Tout au long de l’été, j’ai vu des bus-boys et bus-girls aux lunettes protectrices embuées débarrasser des milliers de tables, des hôtesses garder leur calme quand des groupes de dix convives débarquaient sans réservation et des cuisiniers reprendre leur souffle derrière « la passe » sur laquelle s’accumulaient les assiettes. J’y ai rencontré des gens heureux de rentrer au travail après le confinement, en dépit des circonstances et du masque devenu obligatoire. J’ai vu des employés blaguer en essuyant des verres et se raconter leur soirée en roulant les ustensiles dans des napkins après le départ des derniers clients. J’y ai rencontré de beaux êtres humains qui faisaient leur travail de leur mieux. Pour vous. Souvent, malgré vous. Mais ce qui m’aura le plus marqué… ce sont elles.

Ces superwomen

Vous vous êtes déjà dit à quel point les serveuses font la belle vie? Que leur job est facile? Que n’importe qui arriverait à en faire autant ? Oui ? Alors il est peut-être temps de vous détromper… ou mieux, de goûter vous même à l’expérience du rush de la semaine de la construction. Ces femmes, je peux maintenant en témoigner, méritent chaque parcelle du pourboire que vous laissez à regret en quittant et que vous calculez presque au sou près, bien trop souvent.

Être serveuse, c’est définitivement plus que de prendre des commandes et de les apporter aux tables : c’est être autodidacte dans l’art de veiller au bonheur des clients et sur leurs bons moments. C’est gérer perpétuellement la pression, hiérarchiser les priorités, conjuguer avec les mille et une requêtes et demandes spéciales, ne pas broncher quand votre enfant change d’idée pour la cinquième fois, se brûler sur les assiettes, arpenter 1000 fois la salle à manger, débarrasser les tables et les nettoyer à la fin du shift… et ce, tout en gardant le sourire. Même quand certains clients (une minorité, heureusement) regardent leur serveuse comme si elle était Dobby, l’elfe de maison dans Harry Potter. Même si, se clamant pourtant en vacances, ils ne peuvent visiblement pas se payer cet incroyable luxe d’attendre cinq minutes. Ah, oui! Et même quand les mercis et les s’il-vous-plaît semblent ne jamais avoir été
inventés.

Être serveuse, avec la longue liste de tâches connexes que ça implique, c’est bien loin d’être donné à tout le monde. Je ne suis pas gênée de l’admettre: c’est mille fois plus difficile que de couvrir un point de presse de François Legault. C’est une vocation, une profession noble et clairement sous-estimée qui mérite beaucoup plus que 15% de votre gratitude.

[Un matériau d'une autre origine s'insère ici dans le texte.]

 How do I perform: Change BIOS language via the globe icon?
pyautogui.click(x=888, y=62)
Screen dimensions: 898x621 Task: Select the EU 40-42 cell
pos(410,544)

J’ai essayé très fort, cet été. J’ai tout donné, vraiment. Malgré cela, je n’ai pas été la meilleure des serveuses. Je peux toutefois vous dire une chose: je suis un meilleur être humain aujourd’hui grâce à cet été 2020 et je serai dorénavant une bien meilleure cliente. Grâce à ces serveuses masquées.

J’ai aussi retiré de cette expérience estivale une leçon qu’il me fait plaisir d’humblement partager avec vous alors que je retourne devant mon clavier: la façon dont vous traitez celle qui vous sert en dira toujours extrêmement long sur la personne que vous êtes. Et ce, pas seulement à table.